Es war eine aufsehenerregende Verpflichtung im Sommer. Pep Lijnders, bisher Co-Trainer von Jürgen Klopp bei Liverpool, wurde neuer Cheftrainer von Salzburg und sollte den Ligakrösus wieder zurück zu alten Erfolgen führen. Zu Beginn der Amtszeit schaffte der Niederländer die Qualifikation zur Champions League und ließ mit spektakulärem Offensivfußball aufhorchen. Schnell aber verließ der Erfolg Salzburg und der Trainer geriet immer stärker in die Kritik. Nun ist das Projekt nach 28 Pflichtspielen mit nur 13 Siegen und acht Niederlagen wieder beendet. Salzburg rangiert in der Liga nur auf Platz fünf und setzt Lijnders und seinen Co-Trainer Vitor Matos vor die Tür.

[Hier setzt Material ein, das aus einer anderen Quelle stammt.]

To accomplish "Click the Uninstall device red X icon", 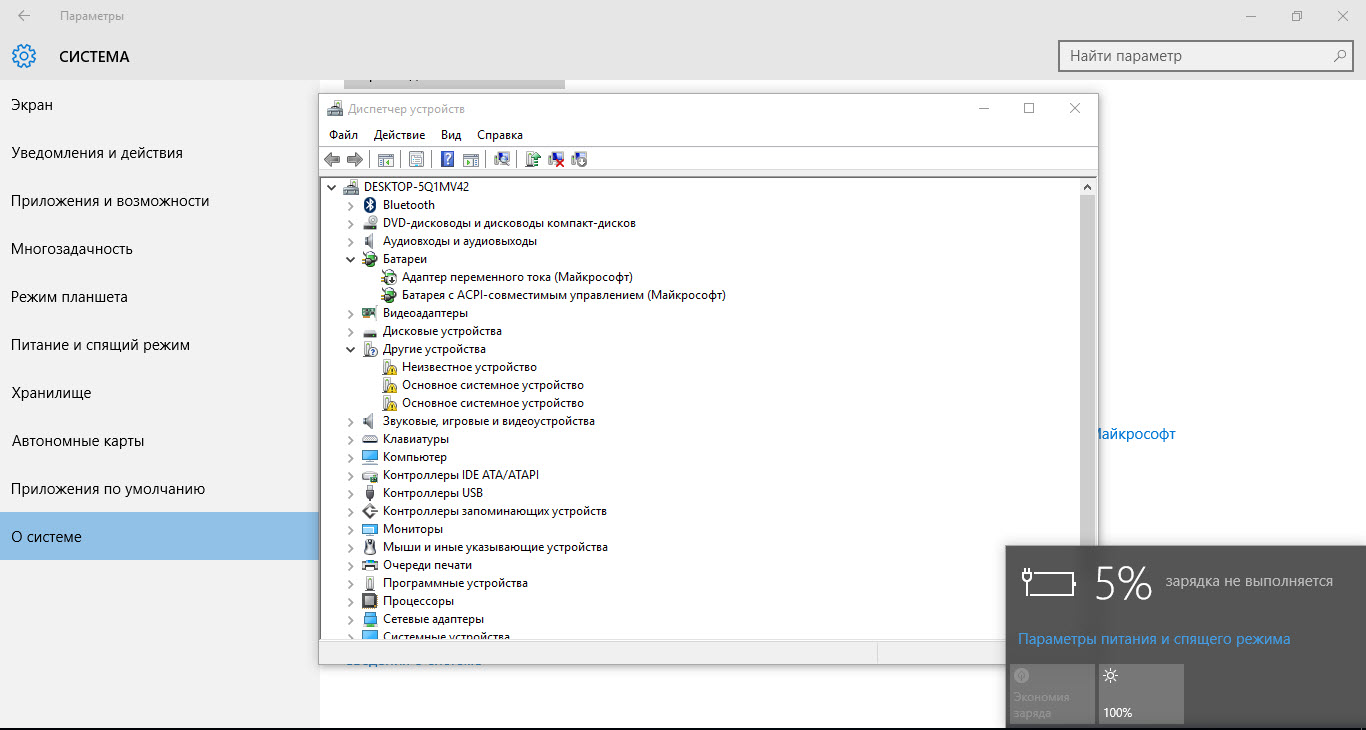I will tap(557, 159).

„Wir haben bereits vor einiger Zeit mit unserer angekündigten Analyse einer leider nicht zufriedenstellenden Herbstsaison begonnen. Dabei konnte man deutlich erkennen, dass wir in viel zu vielen Spielen weit von unseren eigenen Ansprüchen und Zielen entfernt waren. So sind wir letztlich zur Überzeugung gelangt, dass unsere Mannschaft einen neuen Impuls unter neuer Führung benötigt, auch wenn wir bis zum Schluss noch auf einen Turnaround gehofft haben“, erklärten CEO Stephan Reiter und Geschäftsführer Sport Rouven Schröder.

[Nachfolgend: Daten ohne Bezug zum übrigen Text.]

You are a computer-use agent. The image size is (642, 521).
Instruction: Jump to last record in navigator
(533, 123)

Lijnders war geholt worden, um nach dem Ende der Meisterserie eine „Evolution“ in Salzburg einzuleiten. Nach erfolgreicher Champions-League-Qualifikation aber wurde es holprig. Erst durch die Verpflichtung von Klopp als „Head of Global Soccer“ bei Red Bull schien Lijnders wieder fester im Sattel zu sitzen.

Zuletzt war Sportchef Bernhard Seonbuchner nach einem nicht zufriedenstellenden Transfer-Sommer entmachtet und durch Schröder ersetzt worden. Der von Leipzig gekommene Schröder zog nun gemeinsam mit Geschäftsführer Reiter die Reißleine. Einen Nachfolger präsentierte Salzburg noch nicht, bis zum Trainingsauftakt am 3. Jänner soll dieser aber gefunden sein.